LLMs compute probability of a sequence, but truth/good distinction is captured by two-dimensional Jeffrey-Bolker measure (I'm calling its components "probability" and "shouldness", their ratio is the expected utility of an event). Shouldness is reconstructed from probability and expected utility as their product, so plausibly it behaves on long sequences similarly to probability, it generally gets lower for longer sequences, but tends to be higher for simpler sequences.
The analogy between probability and shouldness suggests that some form of pretraining might be able to create models for either of them (as opposed to a base model that learns something inbetween from raw data with no supervision from preference data). Then expected utility is the ratio, that is instead of looking at logits of one LLM, we look at differences of logits for two LLMs, a shouldness-LLM and a probability-LLM (with some regularization that anchors to a base model instead of goodharting towards high approximate expected utility low probability sequences).

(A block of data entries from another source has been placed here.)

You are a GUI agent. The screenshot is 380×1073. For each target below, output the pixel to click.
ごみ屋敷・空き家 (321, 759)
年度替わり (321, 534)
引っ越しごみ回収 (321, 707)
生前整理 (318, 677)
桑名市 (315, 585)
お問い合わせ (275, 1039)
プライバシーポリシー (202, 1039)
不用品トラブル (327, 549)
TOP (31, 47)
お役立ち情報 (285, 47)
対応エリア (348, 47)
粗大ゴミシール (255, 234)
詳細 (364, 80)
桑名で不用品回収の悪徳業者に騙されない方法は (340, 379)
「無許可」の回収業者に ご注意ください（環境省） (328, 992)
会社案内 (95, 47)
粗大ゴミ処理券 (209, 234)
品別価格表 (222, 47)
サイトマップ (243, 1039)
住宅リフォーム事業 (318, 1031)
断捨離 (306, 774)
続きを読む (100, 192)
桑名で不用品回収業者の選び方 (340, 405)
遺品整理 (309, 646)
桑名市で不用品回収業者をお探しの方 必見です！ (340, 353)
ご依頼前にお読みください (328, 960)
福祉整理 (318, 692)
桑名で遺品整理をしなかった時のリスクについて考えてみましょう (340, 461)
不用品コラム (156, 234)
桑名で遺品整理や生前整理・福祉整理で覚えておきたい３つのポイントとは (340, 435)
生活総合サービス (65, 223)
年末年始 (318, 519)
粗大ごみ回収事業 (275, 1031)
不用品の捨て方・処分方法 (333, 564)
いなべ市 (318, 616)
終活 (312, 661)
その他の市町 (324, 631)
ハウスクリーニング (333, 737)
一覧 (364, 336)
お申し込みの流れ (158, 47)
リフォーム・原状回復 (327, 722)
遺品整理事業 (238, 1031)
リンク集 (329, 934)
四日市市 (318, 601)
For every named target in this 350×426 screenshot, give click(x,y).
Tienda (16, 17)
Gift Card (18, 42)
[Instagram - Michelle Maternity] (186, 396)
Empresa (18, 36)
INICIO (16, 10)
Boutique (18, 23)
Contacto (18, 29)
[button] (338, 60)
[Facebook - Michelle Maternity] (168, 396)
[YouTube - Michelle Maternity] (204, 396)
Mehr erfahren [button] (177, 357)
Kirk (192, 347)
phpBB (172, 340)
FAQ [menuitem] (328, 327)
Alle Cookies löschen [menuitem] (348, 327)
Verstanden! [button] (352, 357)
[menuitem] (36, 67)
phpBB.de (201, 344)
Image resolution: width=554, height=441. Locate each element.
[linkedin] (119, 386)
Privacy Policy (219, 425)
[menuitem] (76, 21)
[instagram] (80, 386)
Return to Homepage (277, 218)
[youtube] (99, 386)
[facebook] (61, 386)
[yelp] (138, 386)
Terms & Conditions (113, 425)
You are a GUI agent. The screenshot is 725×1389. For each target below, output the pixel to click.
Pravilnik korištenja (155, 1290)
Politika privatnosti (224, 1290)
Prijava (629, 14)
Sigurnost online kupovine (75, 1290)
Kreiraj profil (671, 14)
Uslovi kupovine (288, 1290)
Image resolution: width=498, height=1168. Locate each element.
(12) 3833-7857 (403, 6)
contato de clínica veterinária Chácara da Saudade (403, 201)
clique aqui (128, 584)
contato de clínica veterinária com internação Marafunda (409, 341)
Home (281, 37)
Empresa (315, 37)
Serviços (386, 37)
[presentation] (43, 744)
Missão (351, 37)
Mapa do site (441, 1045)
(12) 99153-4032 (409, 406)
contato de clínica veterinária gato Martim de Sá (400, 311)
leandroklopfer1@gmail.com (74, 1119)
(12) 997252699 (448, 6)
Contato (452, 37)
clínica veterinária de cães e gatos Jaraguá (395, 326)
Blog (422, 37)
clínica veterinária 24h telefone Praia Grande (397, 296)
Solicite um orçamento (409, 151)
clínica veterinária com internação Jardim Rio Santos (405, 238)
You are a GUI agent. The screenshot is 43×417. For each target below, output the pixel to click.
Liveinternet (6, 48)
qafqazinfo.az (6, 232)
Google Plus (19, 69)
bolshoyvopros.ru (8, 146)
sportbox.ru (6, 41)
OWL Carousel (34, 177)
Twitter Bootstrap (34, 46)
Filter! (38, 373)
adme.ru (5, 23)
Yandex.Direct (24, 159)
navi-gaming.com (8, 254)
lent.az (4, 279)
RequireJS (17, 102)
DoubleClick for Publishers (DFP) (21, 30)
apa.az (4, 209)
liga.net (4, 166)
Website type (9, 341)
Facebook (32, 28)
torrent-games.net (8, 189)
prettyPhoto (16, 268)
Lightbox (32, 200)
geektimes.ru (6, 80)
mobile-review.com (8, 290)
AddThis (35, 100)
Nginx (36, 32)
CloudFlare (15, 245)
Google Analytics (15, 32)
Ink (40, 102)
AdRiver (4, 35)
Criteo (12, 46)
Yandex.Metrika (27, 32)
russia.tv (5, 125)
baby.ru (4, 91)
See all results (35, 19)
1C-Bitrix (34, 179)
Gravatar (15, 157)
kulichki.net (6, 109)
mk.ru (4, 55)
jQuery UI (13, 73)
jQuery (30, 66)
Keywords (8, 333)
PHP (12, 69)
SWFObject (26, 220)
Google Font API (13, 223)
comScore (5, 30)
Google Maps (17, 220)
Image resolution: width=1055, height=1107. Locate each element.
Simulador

Possibly this needs interspersing preference training with pretraining, rather than only applying preference training during post-training, so that there are two different pretrained models that nurture different collections of circuits (for probability and for shouldness).
(Some kind of Solomonoff induction analogy for probability/shouldness should be a clearer thing to express, might be more relevant in decision theory context, where you start with description lengths of programs in two different languages, a language of probability-programs and another language of shouldness-programs, and then convert these into probability and shouldness distributions over sequences, enabling both probability induction and shouldness induction for the next element of a sequence. Solomonoff induction ignores distinctions between languages in the limit, but this kind of probability/shouldness induction works with pairs of languages and the distinction between two languages in a given pair is the most important thing, as it defines expected utility.)